We might think we feel ashamed when we don’t do the things we set out to do. For instance, when we overindulge, skip the gym, or put our foot in our mouths. But what we are feeling in these instances is not shame, it’s guilt. We often use these terms synonymously but they are actually very different.
Guilt is ‘I did something bad’; Shame is ‘I am bad’.
Guilt alerts us when we do wrong whereas shame is when we feel inherently wrong. This may sound counterintuitive but sometimes feeling ashamed is the best thing for us. (Stay with me here). I am not saying that we should feeling bad about who we are. I am saying that often we already feel shame and we don’t realize it.
The most common cause of anxiety and depression is what psychologists call negative schemas – or long-held beliefs about ourselves – such as ‘I am not good enough’, ‘I am not smart enough,’ or ‘I am unlovable’.
We develop these negative self-beliefs when we are children. Often we have no idea that we have them but they influence every decision that we make. When we cling too tightly or reject a romantic hopeful, a negative schema is often to blame. It makes sense when we think about it: if deep down you believe that you are unworthy of love, wouldn’t you be overly anxious about losing someone you care about?
The tricky thing is that shame hides, even from ourselves. Most the time we don’t realize we feel it because it is buried under other emotions. It’s often the culprit behind defensiveness, perfectionism, and people-pleasing.
You’ve got to feel it to heal it.

....

Given request 1: Give the rows, starting at the one that contains "Tap the LTE signal strength icon" and ending at the one that contains "Action: tap(57, 558)", as a Markdown table with the columns No. and Line, numbering each line and leaving out blank lines.
The passage on shame and guilt and the rows that follow have no connection to each other.

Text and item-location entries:
....

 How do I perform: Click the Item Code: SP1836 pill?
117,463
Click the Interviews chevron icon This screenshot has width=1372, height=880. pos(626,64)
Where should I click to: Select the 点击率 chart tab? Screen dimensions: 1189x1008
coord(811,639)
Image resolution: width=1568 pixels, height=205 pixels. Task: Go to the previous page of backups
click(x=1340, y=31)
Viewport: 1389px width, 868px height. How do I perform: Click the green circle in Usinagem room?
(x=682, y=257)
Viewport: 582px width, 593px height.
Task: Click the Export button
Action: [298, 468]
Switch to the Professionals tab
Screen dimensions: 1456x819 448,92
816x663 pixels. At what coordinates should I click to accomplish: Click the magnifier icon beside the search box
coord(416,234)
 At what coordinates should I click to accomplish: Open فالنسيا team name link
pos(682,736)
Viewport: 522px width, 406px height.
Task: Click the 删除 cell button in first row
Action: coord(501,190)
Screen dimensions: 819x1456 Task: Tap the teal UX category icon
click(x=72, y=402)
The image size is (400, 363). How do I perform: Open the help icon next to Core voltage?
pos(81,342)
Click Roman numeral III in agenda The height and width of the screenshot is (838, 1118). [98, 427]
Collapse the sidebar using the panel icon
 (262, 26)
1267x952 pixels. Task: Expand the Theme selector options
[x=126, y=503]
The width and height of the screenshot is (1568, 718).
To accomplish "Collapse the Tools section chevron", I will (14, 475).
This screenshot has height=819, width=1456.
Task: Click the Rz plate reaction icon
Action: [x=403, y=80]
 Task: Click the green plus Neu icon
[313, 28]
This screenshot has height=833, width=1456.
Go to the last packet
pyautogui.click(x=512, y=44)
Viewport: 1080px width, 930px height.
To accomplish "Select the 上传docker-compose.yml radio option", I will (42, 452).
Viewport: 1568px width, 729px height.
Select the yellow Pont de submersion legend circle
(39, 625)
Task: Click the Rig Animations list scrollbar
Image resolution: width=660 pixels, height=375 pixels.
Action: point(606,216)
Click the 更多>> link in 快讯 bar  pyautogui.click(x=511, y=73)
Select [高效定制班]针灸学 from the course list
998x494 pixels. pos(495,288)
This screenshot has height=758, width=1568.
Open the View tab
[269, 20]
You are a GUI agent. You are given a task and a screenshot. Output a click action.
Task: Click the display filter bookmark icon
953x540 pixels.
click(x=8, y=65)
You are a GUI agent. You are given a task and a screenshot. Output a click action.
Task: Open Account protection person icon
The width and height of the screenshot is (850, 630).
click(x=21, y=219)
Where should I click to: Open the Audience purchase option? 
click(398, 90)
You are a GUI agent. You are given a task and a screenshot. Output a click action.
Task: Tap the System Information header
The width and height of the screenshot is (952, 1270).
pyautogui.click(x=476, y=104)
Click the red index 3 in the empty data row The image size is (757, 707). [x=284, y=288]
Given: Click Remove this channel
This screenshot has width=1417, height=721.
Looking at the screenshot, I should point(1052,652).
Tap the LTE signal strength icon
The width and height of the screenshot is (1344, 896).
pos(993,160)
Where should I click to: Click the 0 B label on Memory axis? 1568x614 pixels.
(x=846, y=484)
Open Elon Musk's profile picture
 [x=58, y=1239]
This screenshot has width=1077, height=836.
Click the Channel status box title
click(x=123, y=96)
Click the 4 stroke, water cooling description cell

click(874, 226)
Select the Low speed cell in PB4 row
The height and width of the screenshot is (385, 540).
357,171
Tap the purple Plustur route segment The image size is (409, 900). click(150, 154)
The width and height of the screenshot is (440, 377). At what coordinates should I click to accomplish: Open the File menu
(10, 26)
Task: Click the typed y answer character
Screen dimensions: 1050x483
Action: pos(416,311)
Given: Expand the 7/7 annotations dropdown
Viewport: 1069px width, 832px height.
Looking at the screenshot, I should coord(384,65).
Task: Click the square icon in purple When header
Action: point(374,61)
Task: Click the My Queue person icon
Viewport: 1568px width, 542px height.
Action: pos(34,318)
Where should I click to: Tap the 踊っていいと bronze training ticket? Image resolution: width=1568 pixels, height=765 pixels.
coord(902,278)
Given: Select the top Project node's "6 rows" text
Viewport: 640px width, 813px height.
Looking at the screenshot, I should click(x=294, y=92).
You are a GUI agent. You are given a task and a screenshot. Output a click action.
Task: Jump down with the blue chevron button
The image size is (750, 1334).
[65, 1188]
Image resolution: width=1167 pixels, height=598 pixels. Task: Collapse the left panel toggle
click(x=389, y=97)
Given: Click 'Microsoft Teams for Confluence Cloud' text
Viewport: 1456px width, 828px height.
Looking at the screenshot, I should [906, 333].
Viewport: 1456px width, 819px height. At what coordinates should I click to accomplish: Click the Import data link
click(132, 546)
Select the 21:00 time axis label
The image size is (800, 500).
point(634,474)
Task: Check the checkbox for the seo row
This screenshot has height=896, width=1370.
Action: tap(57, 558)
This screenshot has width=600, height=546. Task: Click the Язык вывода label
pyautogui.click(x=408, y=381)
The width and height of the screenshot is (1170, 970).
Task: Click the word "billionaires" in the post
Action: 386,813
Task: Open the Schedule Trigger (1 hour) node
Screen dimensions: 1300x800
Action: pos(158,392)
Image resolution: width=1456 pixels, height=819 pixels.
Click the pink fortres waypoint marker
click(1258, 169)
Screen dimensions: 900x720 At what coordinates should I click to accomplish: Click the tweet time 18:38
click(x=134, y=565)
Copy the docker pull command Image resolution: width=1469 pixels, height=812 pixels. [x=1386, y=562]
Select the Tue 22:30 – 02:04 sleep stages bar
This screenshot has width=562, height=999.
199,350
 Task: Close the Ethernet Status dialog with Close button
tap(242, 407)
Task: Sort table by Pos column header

....

Given request 2: Write out the passage on shame and guilt word for word, starting at "We might think" and ending at "don’t realize it.".

Final result 1:
| No. | Line |
|---|---|
| 1 | Tap the LTE signal strength icon |
| 2 | The width and height of the screenshot is (1344, 896). |
| 3 | pos(993,160) |
| 4 | Where should I click to: Click the 0 B label on Memory axis? 1568x614 pixels. |
| 5 | (x=846, y=484) |
| 6 | Open Elon Musk's profile picture |
| 7 |  [x=58, y=1239] |
| 8 | This screenshot has width=1077, height=836. |
| 9 | Click the Channel status box title |
| 10 | click(x=123, y=96) |
| 11 | Click the 4 stroke, water cooling description cell |
| 12 | click(874, 226) |
| 13 | Select the Low speed cell in PB4 row |
| 14 | The height and width of the screenshot is (385, 540). |
| 15 | 357,171 |
| 16 | Tap the purple Plustur route segment The image size is (409, 900). click(150, 154) |
| 17 | The width and height of the screenshot is (440, 377). At what coordinates should I click to accomplish: Open the File menu |
| 18 | (10, 26) |
| 19 | Task: Click the typed y answer character |
| 20 | Screen dimensions: 1050x483 |
| 21 | Action: pos(416,311) |
| 22 | Given: Expand the 7/7 annotations dropdown |
| 23 | Viewport: 1069px width, 832px height. |
| 24 | Looking at the screenshot, I should coord(384,65). |
| 25 | Task: Click the square icon in purple When header |
| 26 | Action: point(374,61) |
| 27 | Task: Click the My Queue person icon |
| 28 | Viewport: 1568px width, 542px height. |
| 29 | Action: pos(34,318) |
| 30 | Where should I click to: Tap the 踊っていいと bronze training ticket? Image resolution: width=1568 pixels, height=765 pixels. |
| 31 | coord(902,278) |
| 32 | Given: Select the top Project node's "6 rows" text |
| 33 | Viewport: 640px width, 813px height. |
| 34 | Looking at the screenshot, I should click(x=294, y=92). |
| 35 | You are a GUI agent. You are given a task and a screenshot. Output a click action. |
| 36 | Task: Jump down with the blue chevron button |
| 37 | The image size is (750, 1334). |
| 38 | [65, 1188] |
| 39 | Image resolution: width=1167 pixels, height=598 pixels. Task: Collapse the left panel toggle |
| 40 | click(x=389, y=97) |
| 41 | Given: Click 'Microsoft Teams for Confluence Cloud' text |
| 42 | Viewport: 1456px width, 828px height. |
| 43 | Looking at the screenshot, I should [906, 333]. |
| 44 | Viewport: 1456px width, 819px height. At what coordinates should I click to accomplish: Click the Import data link |
| 45 | click(132, 546) |
| 46 | Select the 21:00 time axis label |
| 47 | The image size is (800, 500). |
| 48 | point(634,474) |
| 49 | Task: Check the checkbox for the seo row |
| 50 | This screenshot has height=896, width=1370. |
| 51 | Action: tap(57, 558) |

Final result 2:
We might think we feel ashamed when we don’t do the things we set out to do. For instance, when we overindulge, skip the gym, or put our foot in our mouths. But what we are feeling in these instances is not shame, it’s guilt. We often use these terms synonymously but they are actually very different.
Guilt is ‘I did something bad’; Shame is ‘I am bad’.
Guilt alerts us when we do wrong whereas shame is when we feel inherently wrong. This may sound counterintuitive but sometimes feeling ashamed is the best thing for us. (Stay with me here). I am not saying that we should feeling bad about who we are. I am saying that often we already feel shame and we don’t realize it.